Sin lugar a dónde ir: I Don’t Live Here Anymore de The War On Drugs

La imagen la cuenta Adam Granduciel en Song Exploder: luego de estar trabajando en “esculpir” una canción, necesitaba terminar de componer encerrado en su cuarto junto a su guitarra pero, como su hijo dormía, tuvo que hacerlo con los audífonos puestos. Las condiciones definieron el eco contenido de la guitarra y de su voz en su intento por no despertar al pequeño de nombre Bruce —llamado así, contaría, un poco por Springsteen. La anécdota da cuenta de la manera en que sus referentes se cuelan en su vida creativa y personal. Pocos como él han logrado abrazar la angustia de sus influencias y asumir su tradición, lo que le ha permitido comandar un proyecto como The War On Drugs con el cual en la evocación a otros sonidos encuentran su estilo propio. Su último disco, I Don’t Live Here Anymore (Atlantic Records, 2021), parece deambular entre dos de esas angustias: las canciones largas como huracanes con solos de guitarra interminables y las pausadas como confesiones al atardecer, polos que se corresponden con dos tradiciones propias como son el himno de estadio a lo Springsteen y la distancia corta a lo Dylan. 

Diversas reseñas recurren a la mencionada reciente paternidad de Granduciel como guía para entender el álbum: no sólo hay en ella un ligero giro en las historias que cuenta y la manera en que las encara, sino que refuerza sus referentes.

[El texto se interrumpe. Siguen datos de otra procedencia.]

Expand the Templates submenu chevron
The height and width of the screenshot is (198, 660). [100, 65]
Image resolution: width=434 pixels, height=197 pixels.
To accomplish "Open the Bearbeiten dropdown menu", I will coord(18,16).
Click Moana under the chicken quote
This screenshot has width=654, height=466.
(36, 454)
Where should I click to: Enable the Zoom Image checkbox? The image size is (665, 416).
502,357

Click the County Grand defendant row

La figura de su hijo Bruce —cuya madre es la actriz y directora Krysten Ritter— permea en el talante que consigue a partir de la influencia de su tocayo: la canción que da título al álbum probablemente sea, junto a “Wasted” y “Harmonia’s Dream”, la más springeestenana. Ese arena rock bien podría ser interpretado por la E Street Band si no fuera porque la nasalidad de la voz cantante es más propia de Dylan. En “Wasted” la confesión no se corresponde con el ritmo, el temor de quien reconoce estar atado a cosas que escapan a su control, con un cansancio que no puede explicar, y a una incapacidad de comprometerse que se revela a golpe de baile (no es casualidad que al hablar de la impronta del baterista recientemente divorciado Pat Berkeley sobre ella se refiera a “Born in the U.S.A.” y a la manera en que Springsteen decía que Max Weinberg la había dotado de nueva vida).

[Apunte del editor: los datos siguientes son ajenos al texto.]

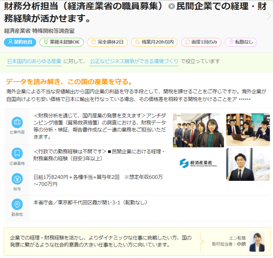Open the right chevron arrow at top

point(268,16)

Ese deambular en medio del camino de la vida, asumiendo un nuevo rol familiar, guía a canciones como “Victim” —sample de “In The Air Tonight” de Phil Collins incluido— en la que se escucha a alguien confesarle a su pareja que es “víctima de sus propios deseos”, alguien que recuerda caminar sobre campos de vidrio con la oscuridad encima suyo o mirando fotografías sabiendo que no puede esperar que algunas cosas cambien. Hay en esa certeza de los límites de la voluntad una suerte de liberación. Esta canción junto a “I Don’t Wanna Wait”, a punto de llegar a la medianía del disco, revelan también la minucia con que la banda trabajó junto a Shawn Everett en el estudio: las capas superpuestas y los ajustes atenúan la estridencia y en su lugar sitúan una atmósfera compleja pero amigable a la escucha. Algo similar ocurre con la mencionada “Wasted” que incluso recuerda al sonido de su primer álbum, Wagonwheel Blues de 2008 —cuando todavía les acompañaba otro dylanita como Kurt Vile—, pero con una producción mayor, más cuidada. 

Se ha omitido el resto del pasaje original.